:: Available records ::
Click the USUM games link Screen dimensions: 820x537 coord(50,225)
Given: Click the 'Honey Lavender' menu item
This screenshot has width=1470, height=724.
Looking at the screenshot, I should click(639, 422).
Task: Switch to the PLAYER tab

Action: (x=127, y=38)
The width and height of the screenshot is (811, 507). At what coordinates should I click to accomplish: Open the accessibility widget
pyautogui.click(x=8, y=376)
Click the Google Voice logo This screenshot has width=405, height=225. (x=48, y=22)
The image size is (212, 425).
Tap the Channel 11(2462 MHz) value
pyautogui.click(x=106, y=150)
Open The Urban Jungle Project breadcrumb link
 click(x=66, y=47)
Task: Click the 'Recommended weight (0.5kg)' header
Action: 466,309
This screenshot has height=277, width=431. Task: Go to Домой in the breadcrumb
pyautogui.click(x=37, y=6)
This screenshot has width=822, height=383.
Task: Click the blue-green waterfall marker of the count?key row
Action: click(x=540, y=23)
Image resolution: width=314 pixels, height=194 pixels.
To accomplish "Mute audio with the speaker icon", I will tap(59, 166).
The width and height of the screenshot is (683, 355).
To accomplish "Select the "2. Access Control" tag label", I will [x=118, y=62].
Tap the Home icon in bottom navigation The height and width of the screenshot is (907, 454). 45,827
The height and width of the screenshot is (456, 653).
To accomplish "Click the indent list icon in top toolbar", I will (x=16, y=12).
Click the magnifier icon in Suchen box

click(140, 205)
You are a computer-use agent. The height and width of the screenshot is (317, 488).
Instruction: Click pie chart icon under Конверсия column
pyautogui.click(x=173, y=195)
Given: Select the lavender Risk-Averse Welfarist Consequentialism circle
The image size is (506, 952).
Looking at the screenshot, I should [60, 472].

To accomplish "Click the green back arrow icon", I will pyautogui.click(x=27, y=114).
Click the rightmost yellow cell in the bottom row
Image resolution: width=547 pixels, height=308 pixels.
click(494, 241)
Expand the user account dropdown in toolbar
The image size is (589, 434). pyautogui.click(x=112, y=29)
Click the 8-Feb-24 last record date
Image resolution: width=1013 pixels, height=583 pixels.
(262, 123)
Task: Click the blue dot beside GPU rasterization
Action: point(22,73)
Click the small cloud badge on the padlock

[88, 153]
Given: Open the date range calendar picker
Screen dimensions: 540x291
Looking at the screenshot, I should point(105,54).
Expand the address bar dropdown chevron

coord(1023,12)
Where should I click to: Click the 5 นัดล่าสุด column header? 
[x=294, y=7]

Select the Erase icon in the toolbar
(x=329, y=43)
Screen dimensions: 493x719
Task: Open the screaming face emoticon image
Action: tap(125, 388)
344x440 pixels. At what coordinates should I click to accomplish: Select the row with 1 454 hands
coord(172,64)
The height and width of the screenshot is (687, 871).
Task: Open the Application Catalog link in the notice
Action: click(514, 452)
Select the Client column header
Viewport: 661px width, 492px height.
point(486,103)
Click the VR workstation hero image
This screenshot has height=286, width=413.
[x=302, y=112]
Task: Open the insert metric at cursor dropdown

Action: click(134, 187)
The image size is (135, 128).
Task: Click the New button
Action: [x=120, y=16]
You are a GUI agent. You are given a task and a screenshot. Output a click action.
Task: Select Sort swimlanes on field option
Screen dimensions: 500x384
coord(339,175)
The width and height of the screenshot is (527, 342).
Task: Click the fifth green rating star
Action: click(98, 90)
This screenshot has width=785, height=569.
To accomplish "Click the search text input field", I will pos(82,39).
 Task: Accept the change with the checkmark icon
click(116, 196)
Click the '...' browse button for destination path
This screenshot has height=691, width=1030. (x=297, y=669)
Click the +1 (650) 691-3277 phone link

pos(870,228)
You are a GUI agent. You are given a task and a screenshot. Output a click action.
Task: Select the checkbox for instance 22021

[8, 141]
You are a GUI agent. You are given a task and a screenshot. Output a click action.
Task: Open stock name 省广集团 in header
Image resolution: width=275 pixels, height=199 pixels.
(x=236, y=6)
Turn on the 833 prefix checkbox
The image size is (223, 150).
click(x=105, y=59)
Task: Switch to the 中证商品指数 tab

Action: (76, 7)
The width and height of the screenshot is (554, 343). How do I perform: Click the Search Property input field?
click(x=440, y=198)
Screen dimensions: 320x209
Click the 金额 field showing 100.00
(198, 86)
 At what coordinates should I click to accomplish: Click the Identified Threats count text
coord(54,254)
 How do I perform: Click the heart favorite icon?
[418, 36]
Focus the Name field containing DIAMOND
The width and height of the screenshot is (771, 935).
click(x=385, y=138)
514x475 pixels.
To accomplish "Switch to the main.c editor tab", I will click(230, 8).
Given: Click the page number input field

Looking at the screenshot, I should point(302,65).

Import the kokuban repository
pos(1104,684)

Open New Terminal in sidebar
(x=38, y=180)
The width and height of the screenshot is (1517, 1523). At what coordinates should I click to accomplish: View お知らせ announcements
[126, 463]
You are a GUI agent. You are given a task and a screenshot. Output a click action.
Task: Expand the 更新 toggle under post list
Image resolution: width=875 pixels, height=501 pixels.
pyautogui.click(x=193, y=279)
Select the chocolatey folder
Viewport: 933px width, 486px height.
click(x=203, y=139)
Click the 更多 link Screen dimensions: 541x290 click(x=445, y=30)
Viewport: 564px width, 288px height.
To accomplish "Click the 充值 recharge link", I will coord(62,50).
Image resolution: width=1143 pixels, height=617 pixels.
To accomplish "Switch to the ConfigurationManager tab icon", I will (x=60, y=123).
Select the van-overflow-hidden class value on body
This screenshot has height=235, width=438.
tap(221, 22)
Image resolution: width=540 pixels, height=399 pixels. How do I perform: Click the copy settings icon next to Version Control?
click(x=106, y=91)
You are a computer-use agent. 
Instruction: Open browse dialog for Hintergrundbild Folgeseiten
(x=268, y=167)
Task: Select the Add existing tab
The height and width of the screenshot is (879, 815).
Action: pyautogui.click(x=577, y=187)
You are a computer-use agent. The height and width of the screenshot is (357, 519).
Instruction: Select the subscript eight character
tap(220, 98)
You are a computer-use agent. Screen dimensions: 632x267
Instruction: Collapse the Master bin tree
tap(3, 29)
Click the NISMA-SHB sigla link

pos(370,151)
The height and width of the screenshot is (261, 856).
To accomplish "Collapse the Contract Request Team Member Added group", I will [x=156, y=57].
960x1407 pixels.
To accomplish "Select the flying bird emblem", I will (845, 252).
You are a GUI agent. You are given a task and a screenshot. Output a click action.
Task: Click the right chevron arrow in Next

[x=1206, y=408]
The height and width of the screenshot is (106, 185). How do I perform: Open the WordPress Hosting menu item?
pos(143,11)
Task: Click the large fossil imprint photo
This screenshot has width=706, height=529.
:::
Assignment: Quote verbatim the opening lines of the listing above, ending with the line where "The image size is (212, 425)." appears; include both endpoints and nothing more.

Answer section:
Click the USUM games link Screen dimensions: 820x537 coord(50,225)
Given: Click the 'Honey Lavender' menu item
This screenshot has width=1470, height=724.
Looking at the screenshot, I should click(639, 422).
Task: Switch to the PLAYER tab

Action: (x=127, y=38)
The width and height of the screenshot is (811, 507). At what coordinates should I click to accomplish: Open the accessibility widget
pyautogui.click(x=8, y=376)
Click the Google Voice logo This screenshot has width=405, height=225. (x=48, y=22)
The image size is (212, 425).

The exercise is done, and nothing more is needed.